Maria Felipa de Oliveira was an Afro-Brazilian independence fighter from island of Itaparica, Bahia, active during the Brazilian War of Independence. The independence struggled against the Portuguese lasted a little over a year, with many battles centered on the Island of Itaparica. Maria Felipa is noted as one of three women who participated in the struggle for Bahia's independence in 1823, the others being the military figure Maria Quitéria and Sister Joana Angélica.
Independence struggle
The life of Maria Felipa is poorly documented. She was born on Itaparica Island, date unknown, and was a seafood vendor and laborer. She was a freewoman and likely the daughter of an enslaved family of Sudanese descent; by oral tradition, she was a practitioner of capoeira.

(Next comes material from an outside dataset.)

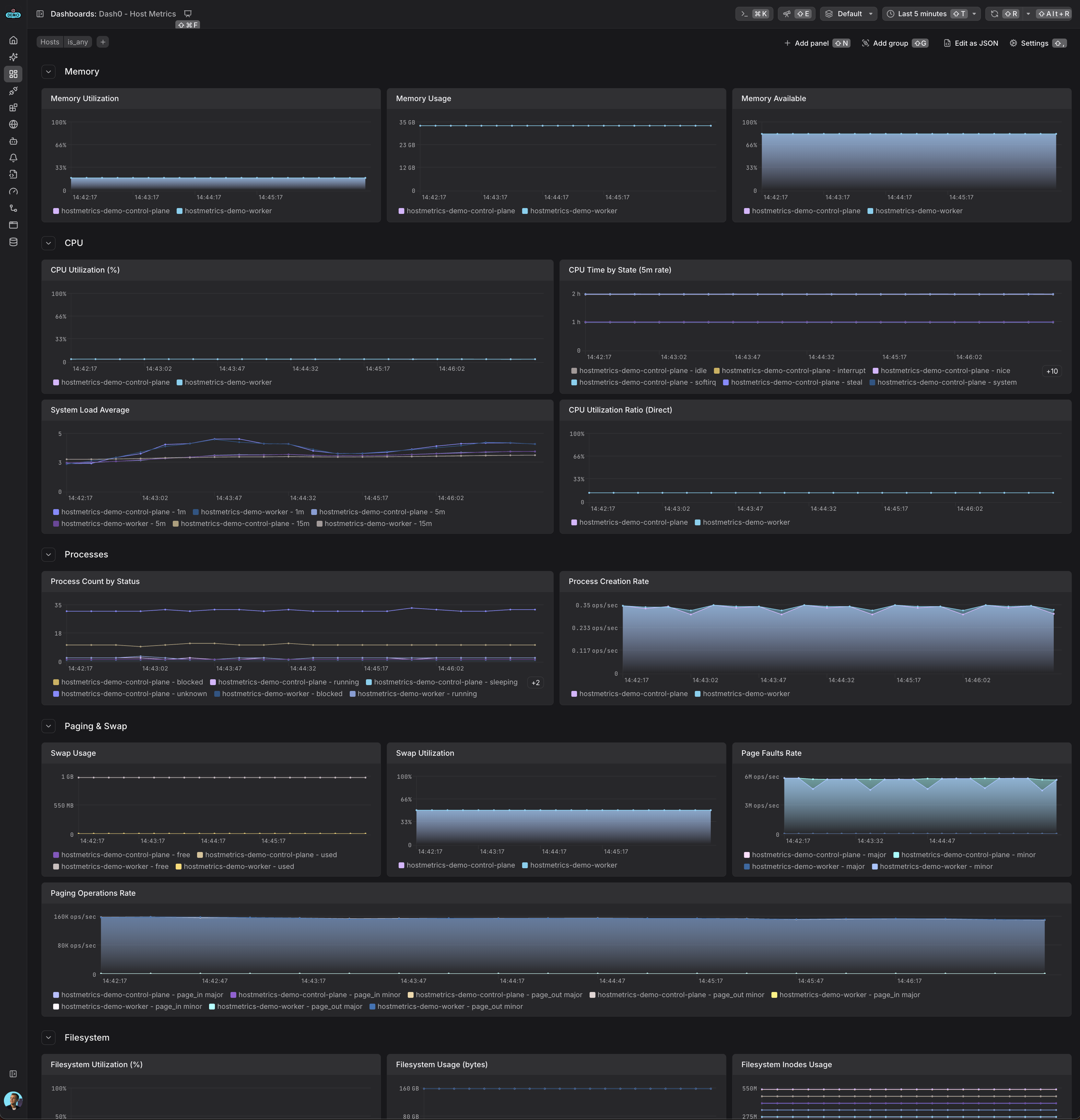Toggle hostmetrics-demo-worker - used in Swap Usage legend
1080x1120 pixels.
pyautogui.click(x=238, y=867)
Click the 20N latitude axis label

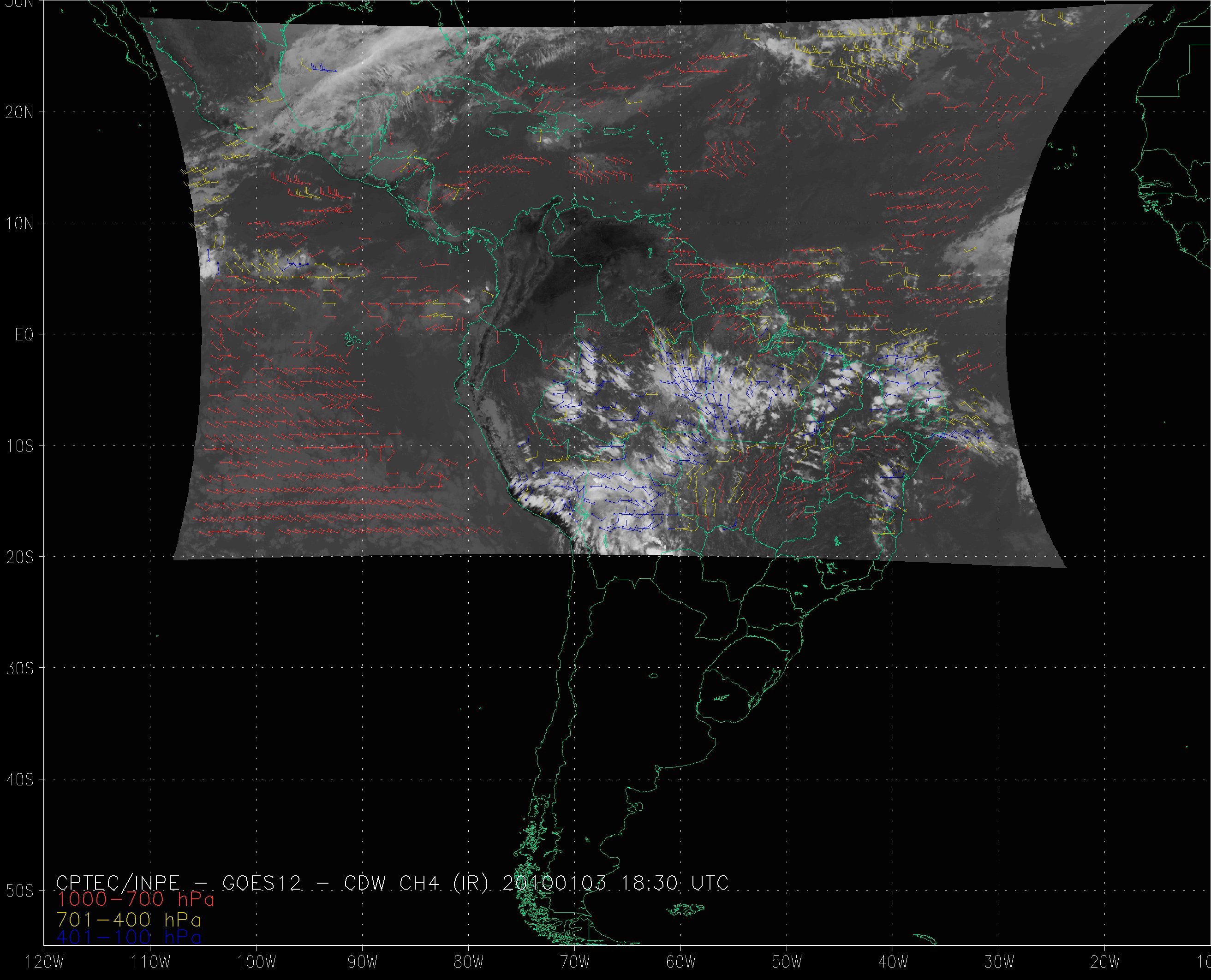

She led a group of 200 people, primarily women of Afro-Brazilian and of indigenous populations of Tupinambás and Tapuias, in the Battle of Itaparica, January 7–9, 1823. The provisional government of Bahia recommended that residents of the island evacuate, but Maria Felipa and the resistance group remained, likely because of long-standing conflict, known as the mata-marotos, between the Portuguese and ethnic minorities in Bahia. The resistance group fortified the island by constructed trenches along its broad beaches, sending supplies to the inland Recôncavo region, and watching the coast by both day and night to prevent the landing of Portuguese troops. Ubaldo Osório Pimentel records that the Maria Felipa's resistance group set fire to some of the 42 Portuguese vessels anchored in the vicinity of the island to invade the city of Salvador. The group is known to have set fire to the Canhoneira Dez de Fevereiro on October 1, 1922 on the Beach of Manguinhos and the Constituição on October 12, 1922 at Praia do Convento. Maria Felipa and other of the independence fought against Portuguese on land in the same period. They used the peixeira, a knife used in the fishmongering trade; and branches of cansanção, any of a number of indigenous species of plants highly poisonous to the skin. Two watchmen of the vessels, Araújo Mendes and Guimarães das Uvas, were seduced by members of Maria Felipa's group; once nude and drunk, the Portuguese were beaten to death. The "seduction tactic" was similarly carried out in Saubara in the nearby inland city of Santo Amaro. Women in both areas also appeared as souls of the dead using masks and sheets, a tactic which caused the Portuguese to flee and for women fighters to provide relief supplies to Brazilian troops hiding in remote inland areas.
Aftermath
The activities of the group extended to the day when the flag of Brazil was first raised over the Forte de São Lourenço. Maria Felipa, Joana Soaleira, Brígida do Vale, and a woman known as Marcolina occupied the warehouse of the wealthy Portuguese fish merchant Araújo Mendes.
Resting place
The remains of Maria Felipa are likely located in the Church of Saint Lawrence. Her place of death and burial are poorly documented, but is known to be at the Povoação de Ponta das Baleias, now the historic center of Itaparica.(
Historical documentation
Historian Ubaldo Osório Pimentel, maternal grandfather of the writer João Ubaldo Ribeiro, verified through public documents on records that a group of people, mostly women, led by Maria Felipa defended the coast of Itaparica Island against Portuguese repression. In his book A Ilha de Itaparica, published in 1942, historian Ubaldo Osório Pimentel cites the historical figure of Maria Felipa, which is also mentioned in the historical novelO Sargento Pedro , by Xavier Marques.